A methodical man, John Shade usually copied out his daily quota of completed lines at midnight but even if he recopied them again later, as I suspect he sometimes did, he marked his card or cards not with the date of his final adjustments, but with that of his Corrected Draft or first Fair Copy. I mean, he preserved the date of actual creation rather than that of second or third thoughts. There is a very loud amusement park right in front of my present lodgings. We possess in result a complete calendar of his work. Canto One was begun in the small hours of July 2 and completed on July 4. He started the next canto on his birthday and finished it on July 11. Another week was devoted to Canto Three. Canto Four was begun on July 19, and as already noted, the last third of its text (lines 949-999) is supplied by a Corrected Draft. This is extremely rough in appearance, teeming with devastating erasures and cataclysmic insertions, and does not follow the lines of the card as rigidly as the Fair Copy does.

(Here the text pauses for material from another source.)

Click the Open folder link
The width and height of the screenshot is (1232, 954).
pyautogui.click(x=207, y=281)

Actually, it turns out to be beautifully accurate when you once make the plunge and compel yourself to open your eyes in the limpid depths under its confused surface. It contains not one gappy line, not one doubtful reading. This fact would be sufficient to show that the imputations made (on July 24, 1959) in a newspaper interview with one of our professed Shadeans - who affirmed without having seen the manuscript of the poem that it "consists of disjointed drafts none of which yields a definite text" - is a malicious invention on the part of those who would wish not so much to deplore the state in which a great poet's work was interrupted by death as to asperse the competence, and perhaps honesty, of its present editor and commentator.

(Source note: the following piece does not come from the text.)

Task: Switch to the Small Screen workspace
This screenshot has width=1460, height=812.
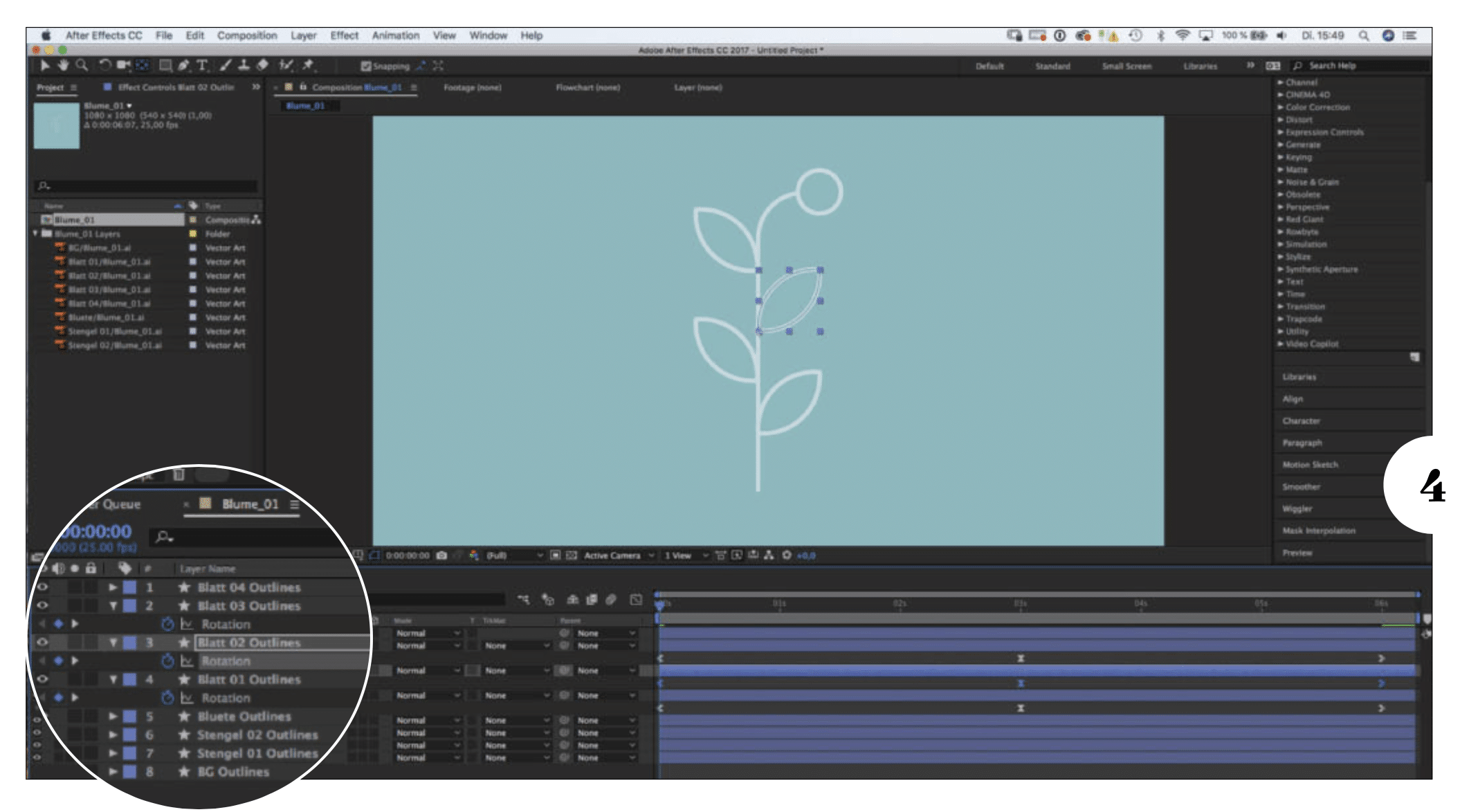Action: point(1126,66)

Another pronouncement publicly made by Prof. Hurley and his clique refers to a structural matter. I quote from the same interview: "None can say how long John Shade planned his poem to be, but it is not improbable that what he left represents only a small fraction of the composition he saw in a glass, darkly." Nonsense again! Aside from the veritable clarion of internal evidence ringing throughout Canto Four, there exists Sybil Shade's affirmation (in a document dated July 25, 1959) that her husband "never intended to go beyond four parts." For him the third canto was the penultimate one, and thus I myself have heard him speak of it, in the course of a sunset ramble, when, as if thinking aloud, he reviewed the day's work and gesticulated in pardonable self-approbation while his discreet companion kept trying in vain to adapt the swing of a long-limbed gait to the disheveled old poet's jerky shuffle. Nay, I shall even assert (as our shadows still walk without us) that there remained to be written only one line of the poem (namely verse 1000) which would have been identical to line 1 and would have completed the symmetry of the structure, with its two identical central parts, solid and ample, forming together with the shorter flanks twin wings of five hundred verses each, and damn that music. Knowing Shade's combinational turn of mind and subtle sense of harmonic balance, I cannot imagine that he intended to deform the faces of his crystal by meddling with its predictable growth. And if all this were not enough - and it is, it is enough - I have had the dramatic occasion of hearing my poor friend's own voice proclaim on the evening of July 21 the end, or almost the end, of his labors. (See my note to line 991.)
Kinbote calls his dwellings "my cave in Cedarn" (cf. "So now is music prisoned in her cave").